OK, I think I have it in for this guy. Seriously. I need help. A friend brought a copy of Outliers to dinner last night. I mean….what a way to get the conversation off to a rocking start.
And now, via Twitter, I discover that Gladwell is AGAIN STATING THE OBVIOUS, packaging it as a meme, and spitting it out there.
This is unfair of me. I haven’t even read his latest New Yorker piece, however, I see the Gladwell fingerprints all over this one, summarized on BlogHER. And if you read my last post, you’ll know the signs:
- Unrelenting specificity, which is meant to distract you from the fact that the specificity is merely a disguise for an anecdote gussied up for a night on the town
- A meme
- The patently obvious.
So his latest: You aren’t a good teacher just because you have a teacher’s degree. Wow! He should write a book about that!
Thankfully, there’s a useful dissection of the latest meme over on BlogHER, so I’ll leave it to them to go deeper.
Malcolm Gladwell might be reading from the Captain Obvious playbook – but his success so far seems to be based on the fact that what might be patently obvious to you or I isn’t, apparently, obvious at all to the people who have been buying his books.
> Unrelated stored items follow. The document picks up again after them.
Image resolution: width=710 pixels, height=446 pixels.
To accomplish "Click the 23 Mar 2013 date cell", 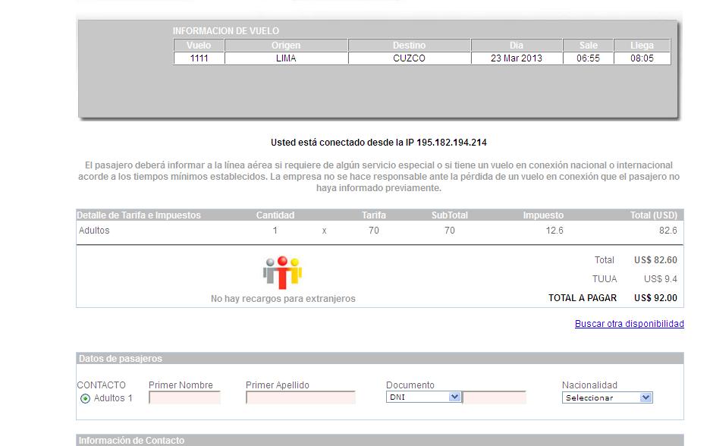I will coord(517,58).
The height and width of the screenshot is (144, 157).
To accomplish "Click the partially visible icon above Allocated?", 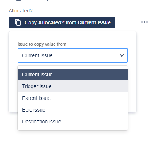I will [x=18, y=0].
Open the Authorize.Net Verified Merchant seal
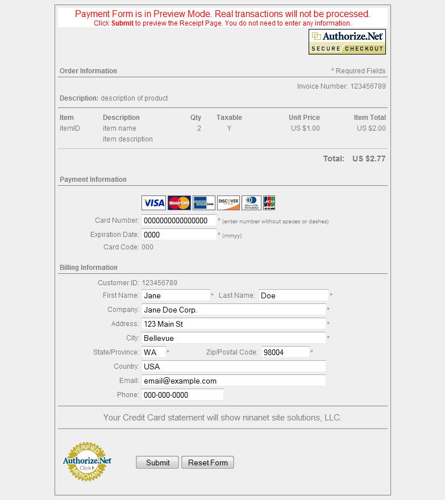The image size is (445, 500). coord(87,461)
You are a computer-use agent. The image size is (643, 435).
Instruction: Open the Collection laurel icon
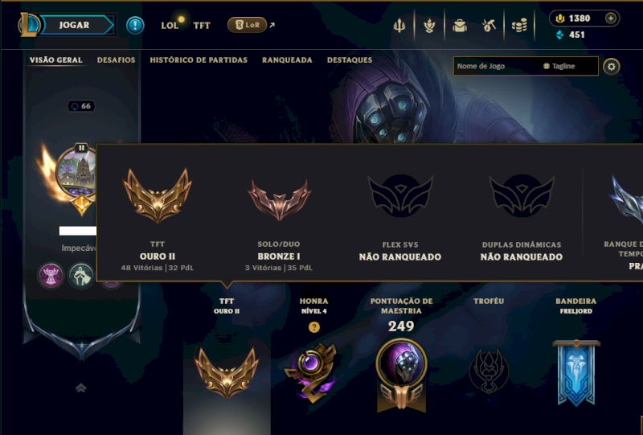click(429, 26)
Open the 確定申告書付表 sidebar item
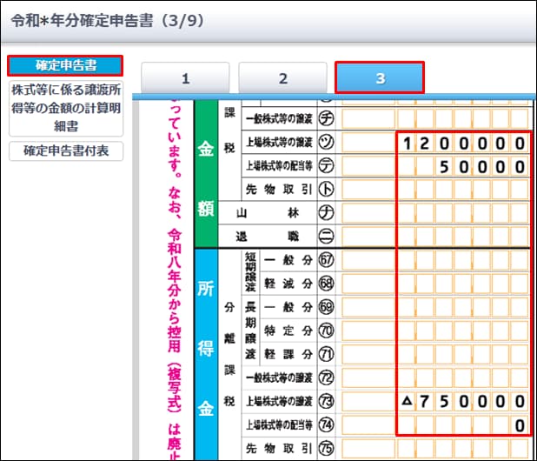 click(65, 151)
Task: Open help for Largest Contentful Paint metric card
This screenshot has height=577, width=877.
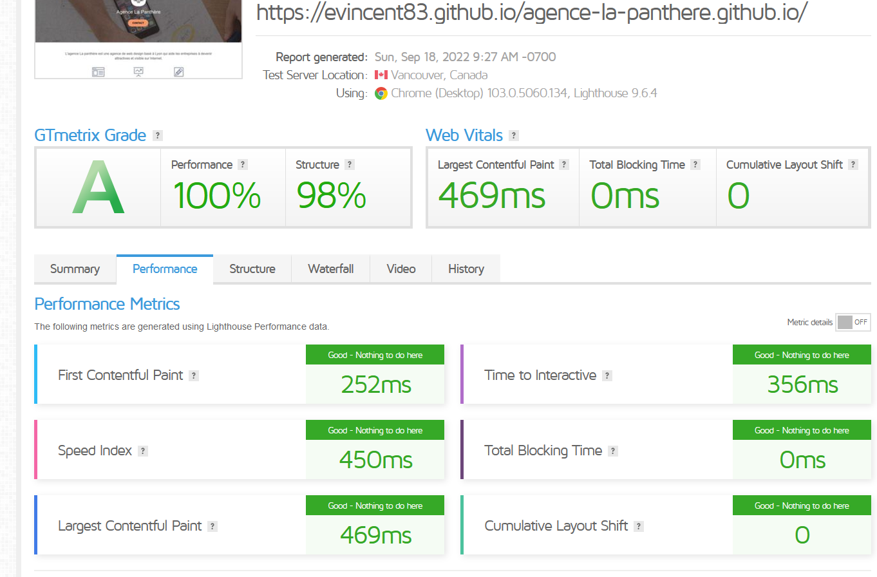Action: (x=212, y=525)
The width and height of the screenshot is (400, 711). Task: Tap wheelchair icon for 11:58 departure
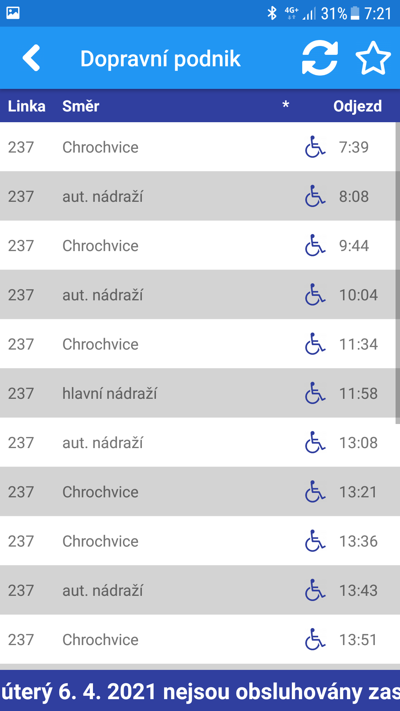[x=315, y=393]
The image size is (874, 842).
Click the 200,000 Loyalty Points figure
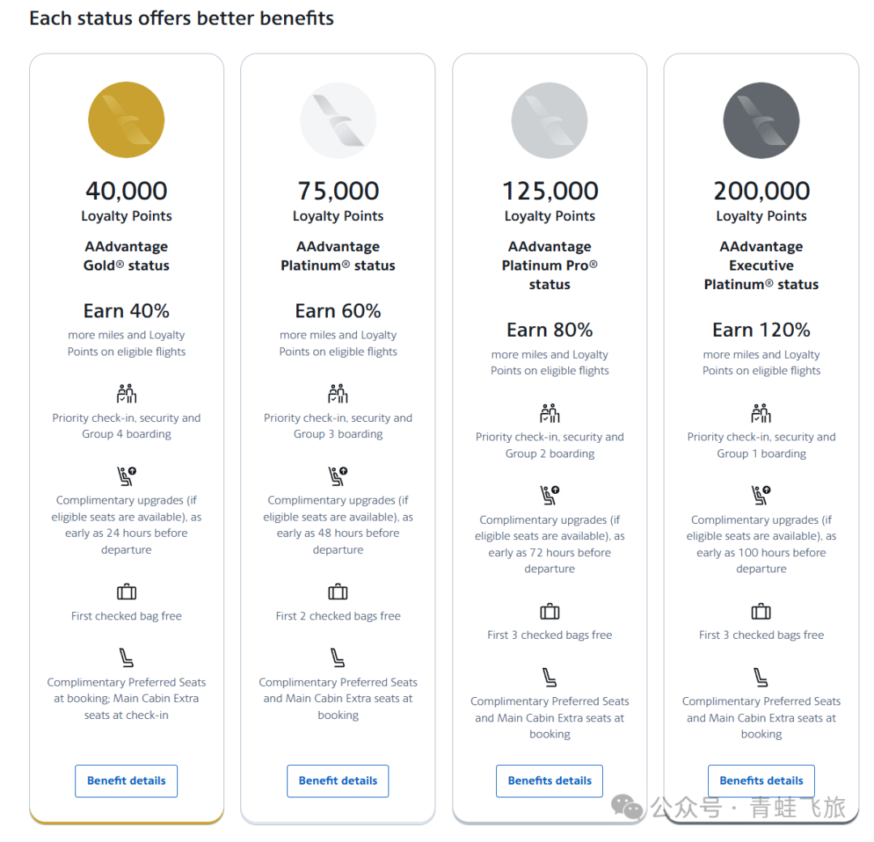tap(762, 191)
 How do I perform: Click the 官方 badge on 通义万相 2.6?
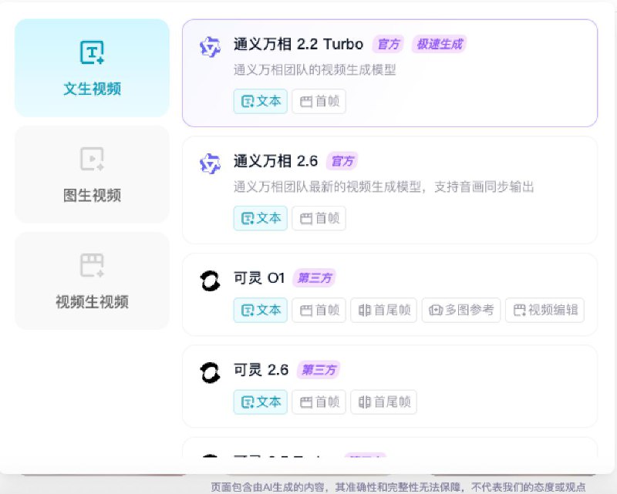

I can’t help but yawn through a lot of it, but Captain Obvious needs to speak up – because for a lot of people, the obvious really just isn’t.
That said, I don’t spend money on his books myself.
Oh, Dusan. I’m so sorry. It is hard to have a popular writer—and that’s all that Gladwell actually is—spouting nonsense that gets under your skin, all out in the public sphere all the time.
The one that sets me off is John Grey–every time the man opens his mouth I want to slap him.
self help pap for suits in times of failure.
obviously!:)
I’m not sure that Gladwell’s cornered the market on stating the patently obvious. I’ll chime in with Tateru in y own way: “obvious” is not always to most.